* **Text provided**
==============================
Honda has given its mid-size Accord sedan a much needed facelift for 2016, and it couldn’t have come soon enough. The current generation Accord hasn’t had much success in a class it once rule, with sales figures trailing the Mazda 6, Subaru Liberty, Toyota Camry and Ford Mondeo. By all accounts the Accord isn’t a bad car, it’s just that it’s about as interesting to look as a shipping container.

Fortunately, the new refresh has injected a good dose of style to the Accord as Honda attempts to elevate its midsizer back to the pointy end of the segment. The front fascia has been completely revamped, boasting new design headlights, restyled bumper and a “solid wing face” grille that is all too reminiscent of the new Civic. Changes to the rear are a lot more subtle, with new taillights and a new bumper freshening things up.

The design is bold, sleek and sophisticated. The sharp new front, especially, is a great departure from the yawn-inducing styling of the old.


Honda has left the interior largely untouched which is not a bad thing. Like before, the dashboard is vast and functional with clear instrumentation, while ergonomic is top shelf with hardly a stretch to get to any button or switchgear.

The centre console is decked out with two colour LCD screens. The larger screen on top acts as a multi information display, including satellite navigation for VTi-L and V6L models, while the smaller one below functions as a touch screen audio display, replacing all audio related control buttons. Although the dual LCDs arrangement looks pretty techy, we’re not quite sure if the touch screen audio LCD is better to use than conventional buttons and knobs.

At the back you will find a voluminous boot with 461 litres of cargo space, one of the biggest in its class but still dwarfed by Skoda Superb’s class leading 625 litres.


For 2016, smartphone connectivity moves up a notch with the inclusion of Apple CarPlay and Android Auto in all grades.

Safety has also been boosted with Lane Watch – Honda’s take on blind-spot monitoring system which activates a camera view down the side of the car through the centre multimedia screen – now standard on the base VTi variant, which also features cruise control, reverse camera and parking sensors. The upper spec VTi-L and V6L take it a step further with Adaptive Cruise Control (ACC), Collision Mitigation Braking System (CMBS), Lane Keep Assist System (LKAS), Road Departure Mitigation (RDM) and Auto High Beam. All variants feature multi-angle reversing camera with dynamic guidelines.

Other standard fitments include Bluetooth and iPod connectivity, and 6-speaker CD/MP3/Radio audio system through a touch screen LCD. The top spec VTi-L and V6L add dusk-sensing LED headlights with active cornering headlights, sunroof, sat nav, electrically adjusted front seats with heating, leather appointed seats, a subwoofer and keyless entry.
==============================
* **Task prompt**
Answer these questions from the text on the 2016 Honda Accord:
1. How much cargo space does the Accord's boot offer?
2. Which two smartphone connectivity features were added to all grades for 2016?
3. What is the name of Honda's blind-spot monitoring system?

* **Data shown**
==============================
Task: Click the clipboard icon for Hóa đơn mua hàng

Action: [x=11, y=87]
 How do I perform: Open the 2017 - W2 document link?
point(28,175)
==============================
* **Solution below**
1. 461 liters
2. Apple CarPlay and Android Auto
3. Lane Watch